In the short-term, a stock is worth what someone is willing to pay for it - just like the houses you mention or ANY OTHER ASSET.

In the long-term, a stock is worth the series of cash flows it generates [plus voting rights but we can zero them out for most people].

Let's take a random well-known stock, say Clorox, ticker CLX.

40 years ago, it was worth $1. Now it is $173. You didn't need to find a greater fool to sell it to in the interim. So your starting assumption was 100% false.

But Wait! There's more!

It's currently paying a dividend of $1.06 per quarter, or a 424% annual cash return on your initial share purchase and growing each year as it has for the last 42+ years.

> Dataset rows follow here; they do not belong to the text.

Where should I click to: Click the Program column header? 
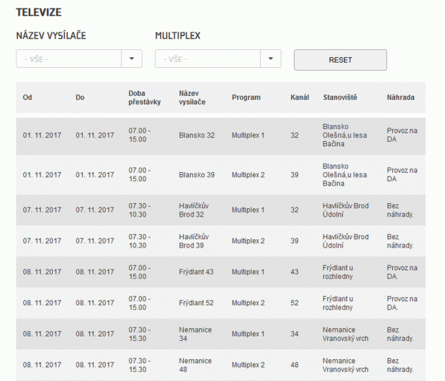(x=246, y=97)
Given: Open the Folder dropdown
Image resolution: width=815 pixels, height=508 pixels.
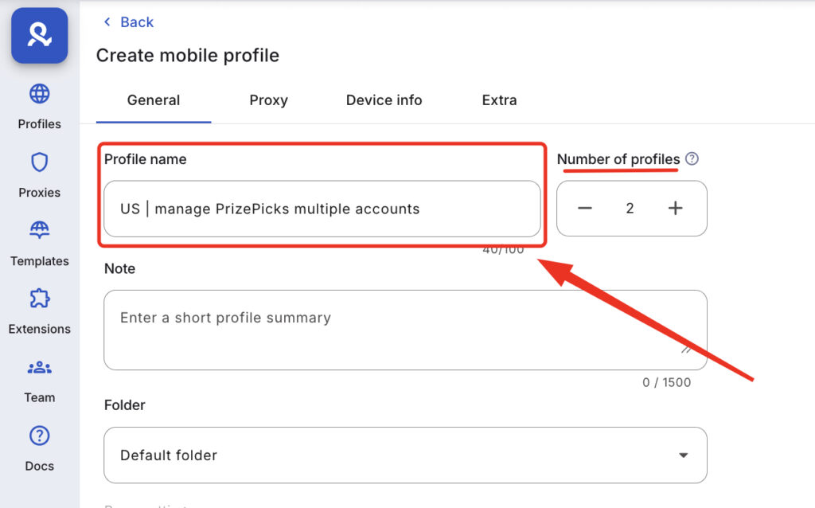Looking at the screenshot, I should tap(404, 455).
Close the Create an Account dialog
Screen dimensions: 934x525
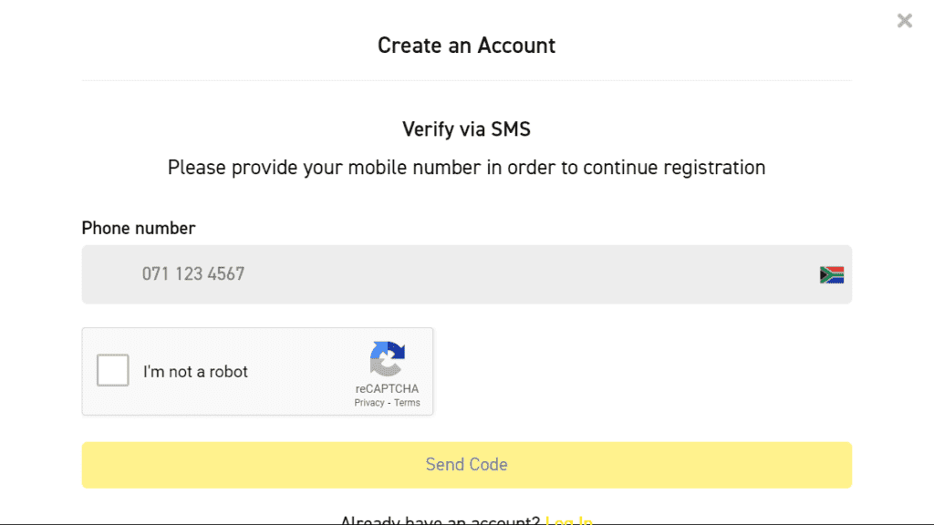click(x=904, y=20)
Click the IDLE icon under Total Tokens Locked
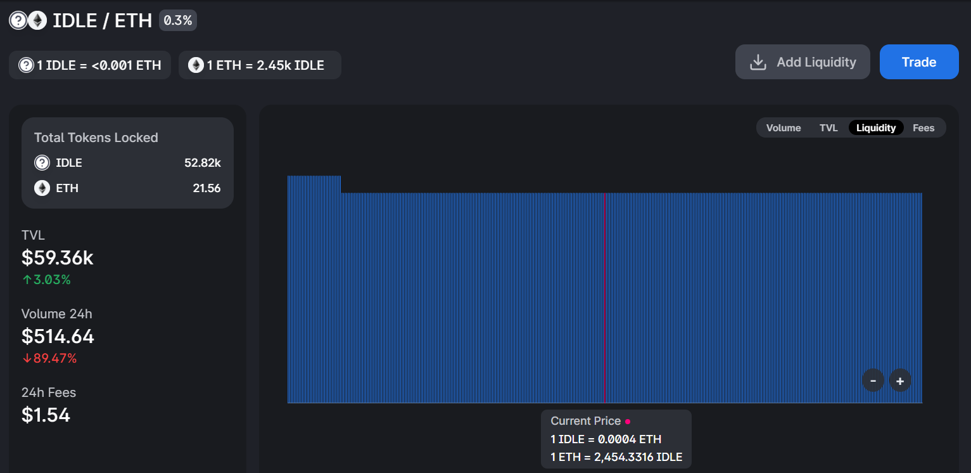This screenshot has width=971, height=473. pyautogui.click(x=42, y=163)
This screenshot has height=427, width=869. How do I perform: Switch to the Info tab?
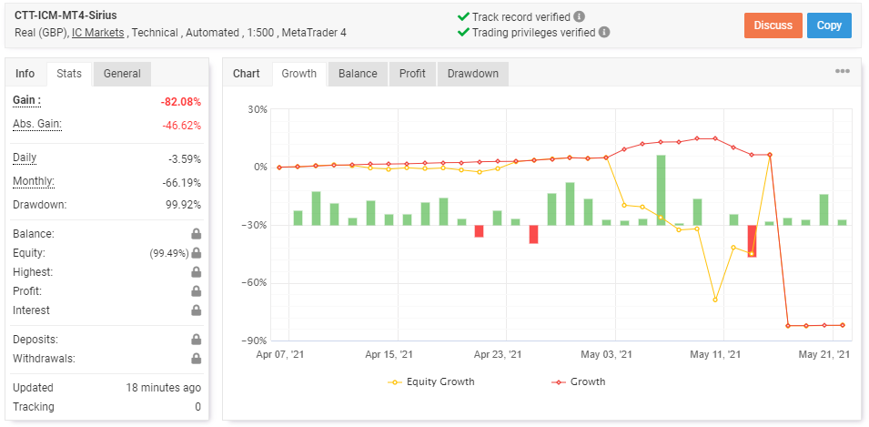point(25,74)
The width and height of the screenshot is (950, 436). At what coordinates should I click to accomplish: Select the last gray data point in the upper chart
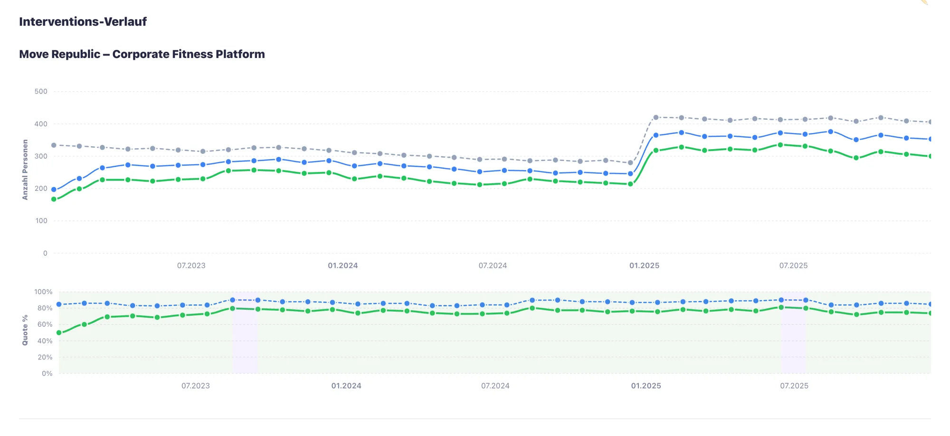(930, 122)
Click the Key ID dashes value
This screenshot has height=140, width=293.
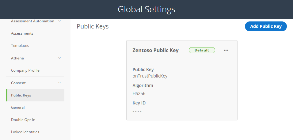(137, 111)
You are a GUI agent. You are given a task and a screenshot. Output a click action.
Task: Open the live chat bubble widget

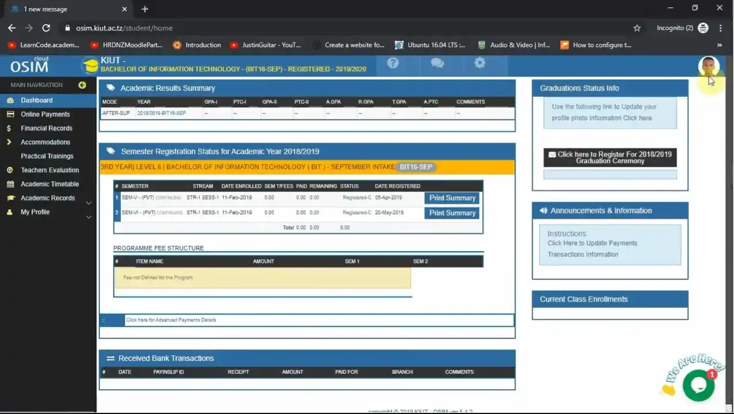click(698, 385)
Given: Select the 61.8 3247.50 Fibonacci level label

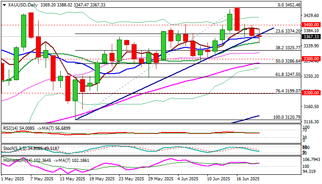Looking at the screenshot, I should tap(288, 75).

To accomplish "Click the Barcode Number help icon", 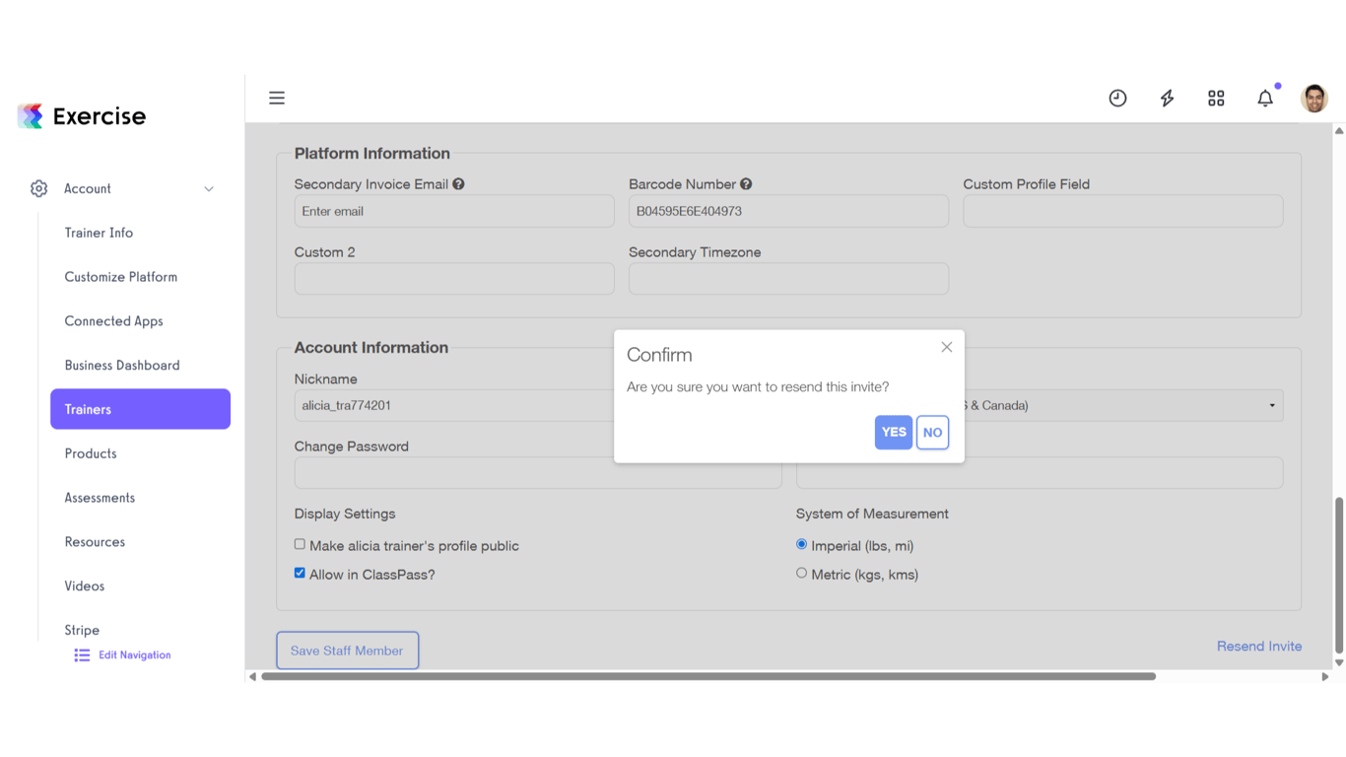I will 746,184.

In 1989 you were getting a 12% cash return every year. By 1995 you were getting a 25% return every year. By 2000 you were getting a 50% return every year. By 2005 you were getting a 75% cash return annually. By 2010 it was 163% annual cash return.

So, you have a 17,200% price return and this growing massive cash return every year since you purchased it. No rental house comes remotely close, oh, and capital gains are nil until you sell and long-term AND dividends are tax-advantaged income as well.

This is why stocks are always the optimal investment for the Long Run. It's not even hard to choose among blue-chip stocks that pay growing dividends every year, Dividend Aristocrats have raised the dividends for the past 25+ years. firms like PG, KO, ADP, BDX, ROST, ABBV, CVX, WBA, WMT, PEP, HRL, KMB, MMM, CAT, UTX, JNJ, LOW, MCD, TGT, VFC & T. [and about 40 others] You don't have to worry about any of those firms going out of business either.

It's trivial now with no-cost trades to form a diversified portfolio that beats the market with lower volatility and outperforms in down markets, as these stocks have over time. There is literally zero money that 'Wall St' is supposedly shearing from you in a buy and hold investment when purchasing and owning stocks. None.

You can stop lying now about the stock market.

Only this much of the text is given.